Six Suspects

            

Director: Lin Tuan-chiu
Year:  1965
Rating: 5.5

I have to admit to knowing next to nothing about Taiwanese cinema of the 1960's. Not that I don't want to but much of it is shrouded in mystery because so many of the films are lost and of those that remain not many have been released with English sub-titles. There has been some progress towards restoring some of these films but as far as I know there are only a handful or two that have received this treatment and they are shown mainly at special showings or film festivals as a sideline. This film and the next one were streamed over the Internet for a few days and I was able to watch them.




 

In the 1960s Taiwan was under the strict rule of the Kuomintang who had fled the Mainland in 1949 to settle and eventually take over Taiwan. There was a great degree of censorship and anti Communist propaganda in their films. But the vast majority of the films being produced were still in the Taiwanese Hokkien language but that was undergoing change as well and the last film to be made entirely in Taiwanese was in 1981. This film I assume was in Taiwanese since it certainly wasn't Mandarin and I see no fingerprints of the government on it. There certainly seems to be no propaganda in it and it surprisingly portrays a fairly immoral society by focusing on one steel corporation (representative perhaps of the new Taiwan driving towards modernization?) in which everyone is up to something - either affairs or embezzlement or corruption. Nearly everyone seems to be bedding someone they should not be. And when not doing that they are drinking in small bars, brothels and gambling houses all the time. It is by no means a flattering picture of Taiwanese society.

 



And then there is of course blackmail and murder. Tenn Kong-hui (Wai Wang - who went on to play a lot of villains in Shaw Brothers films) is a bit of a sleaze. A shady character who can smell out scandal in a glimpse. He begins with his ex-girlfriend Tai-giok (Hsia Chin-hsin) who is having an affair with the fiancé of the chairman's daughter - and she is having an affair with the Chairman. The fiancé also has some more crumpet on the side and is taking under the table money from construction firms to make decisions in their favor. The brother of the chairman (Lai Te-nan) is also messing around with a bar girl at the White Peony Nightclub - and his wife (Chang Ching-ching - One-Armed Swordswoman) may be doing the same with her cousin. It is basically Peyton Place. Tenn decides to blackmail them all at one go - and when he turns up dead no one is surprised. The cops begin to nail down everyone's alibi and eliminate them from the six suspects one by one.

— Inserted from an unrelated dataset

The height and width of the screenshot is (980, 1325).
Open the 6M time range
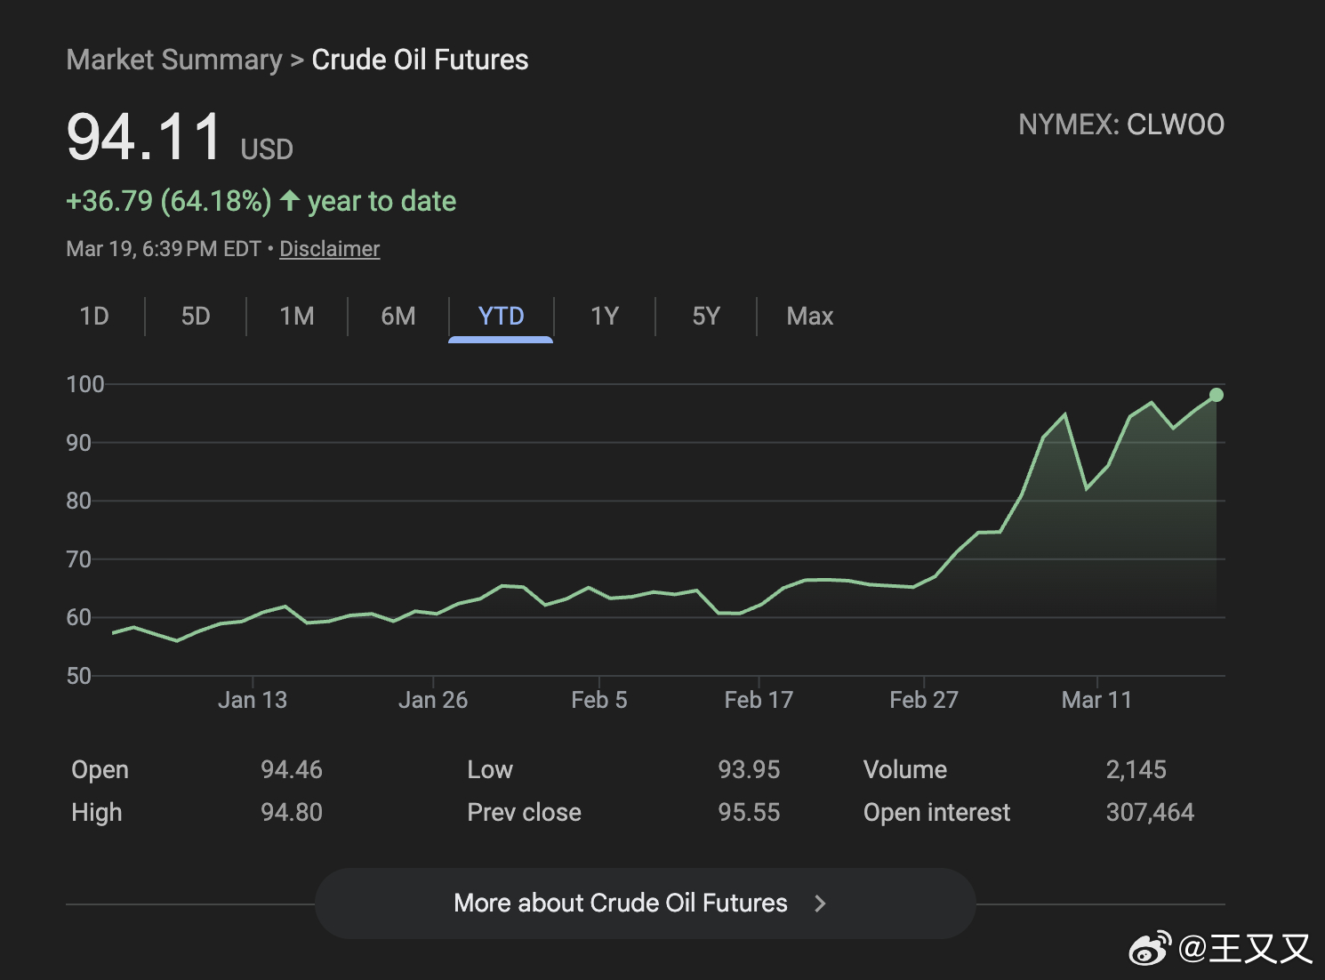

Not the most thrilling of films unfortunately. It plods along from one suspect to the next. The first half is the creep getting the goods on everyone and blackmailing them and the second half is the investigation. One thing I learned is that when conducting illicit affairs Taiwanese don't close the blinds and they have very large keyholes to look through! What I appreciated most was just the opportunity to see a film from this period, the depiction of Taiwanese society and the outdoor scenes - rickshaws! I love rickshaws.